A THOUSAND WORDS - Alex Waterhouse-Hayward's blog on pictures, plants, politics and whatever else is on his mind.




 

Hot Radio & Two Pauls (Grant and Luchkow)
Thursday, January 29, 2009



A week ago Pacific Baroque Orchestra violinist Paul Luchkow and CBC Radio's Paul Grant (seen here with CBC's Margaret Gallagher) discussed the sound differences between a modern violin and a baroque violin in my studio. My studio has beautiful acoustics. Luchkow showed the four different violin bows he used and the mechanics of beefing up an 18th century violin for the higher tensioned 19th and 20th century version that we commonly call a modern violin even if the modified (beefed up and reinforced on the inside) happened to be an 18th century Stradivarius, Guarnieri or Amati. The purpose of modifyng those violins was to able to make them louder so they could be heard in the larger concert venues of the 19th century. As Luchkow played Bach and Grant recorded it I closed my eyes and came to a realization obout the immutability of radio. Let me digress so I can explain.


In the latter years of the 40s I remember being in bed with a hot brick in my bed to keep me warm in a Buenos Aires winter. Before I would fade into sleep my parents always made sure the radio was on to LRA Radio del Estado. This was the Argentine equivalent of the CBC but obviously less independent and much more state controlled. It was with LRA that I first heard classical music coming from the Teatro Colón (on the right hand side of the picture above, left which I took in 1965). It was because of it that when my friends asked me what kind of music I liked I would always reply that I liked Colón music. LRA (now called Radio Nacional) also played tango and there were some children's programs. But my favourite program was the Argentine superhero/gaucho El Poncho Negro. The program ran in some other station earlier in the day.

I remember exactly what I was doing an early afternoon of June 2, 1953 (because of the London Buenos Aires difference in time the event must have happened in the morning). I was 10 years old. I was glued to our large radio set in our living room. I heard my mother say, "Alex wash your knees and hands and come for supper." I remember answering, "I cannot I am listening to the coronation of my queen."

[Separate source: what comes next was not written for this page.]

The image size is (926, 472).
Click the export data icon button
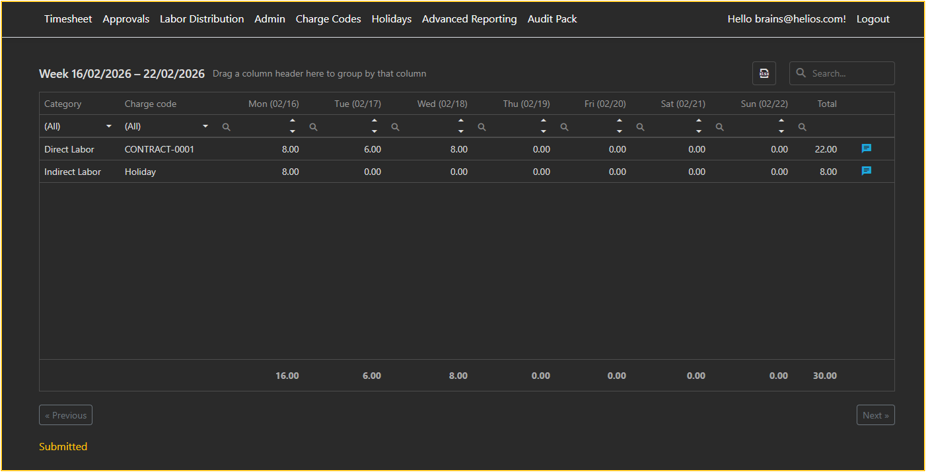764,73
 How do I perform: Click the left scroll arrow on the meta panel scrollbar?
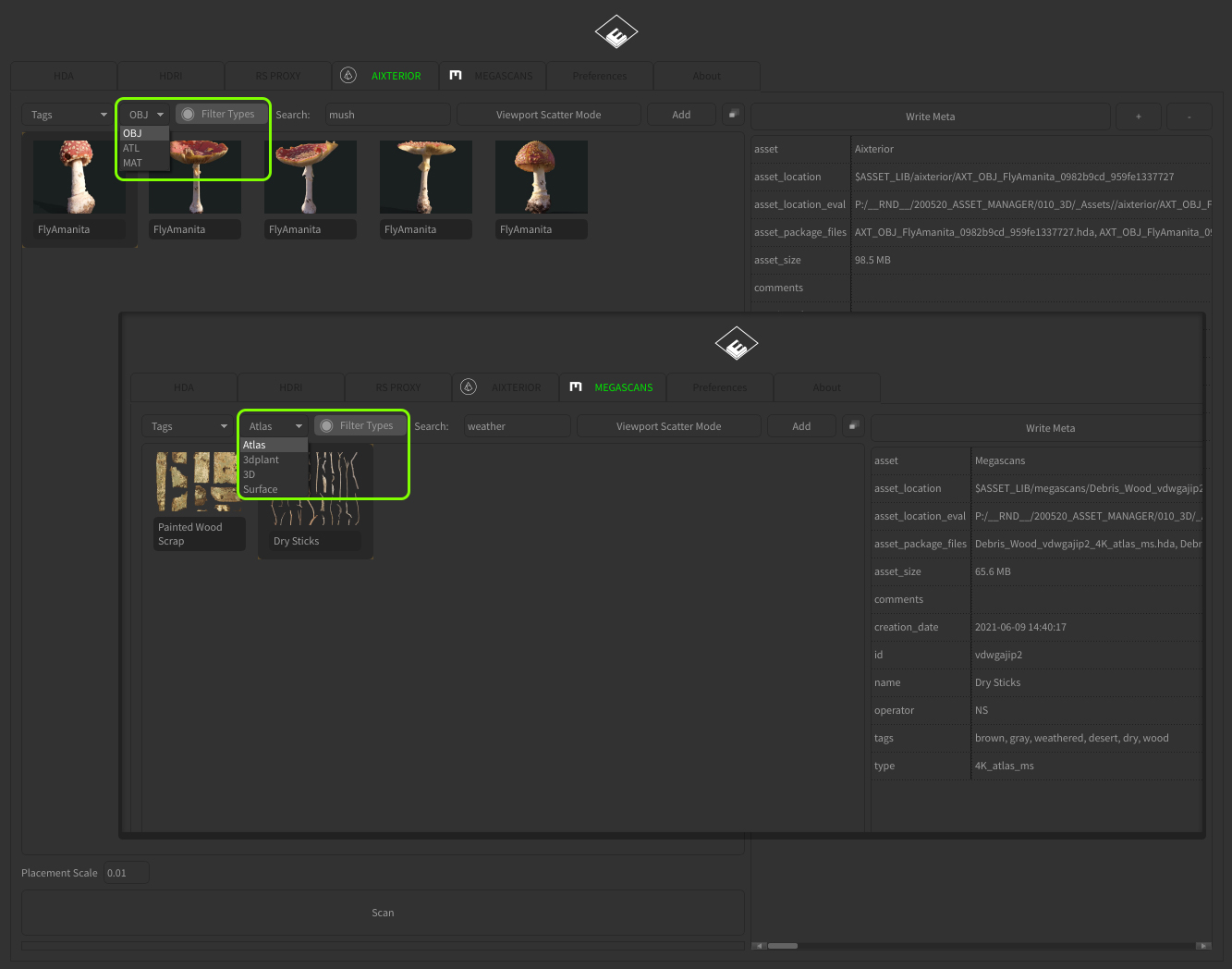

Another program I enyoyed was Tarzán - Rey de La Jungla (Tarzan - King of the Jungle) which was sponsored by Toddy which was a chocolate powder product which we children spooned into our milk.

In 1956 I lost interest in radio in Mexico City when my grandmother bought a Zenith television set. It wasn't until the early 60s, when I developed an interest in jazz, that I started playing my radio again. I would tune my radio to short wave and listen to Willis Connover's Jazz Hour in the Voice of America.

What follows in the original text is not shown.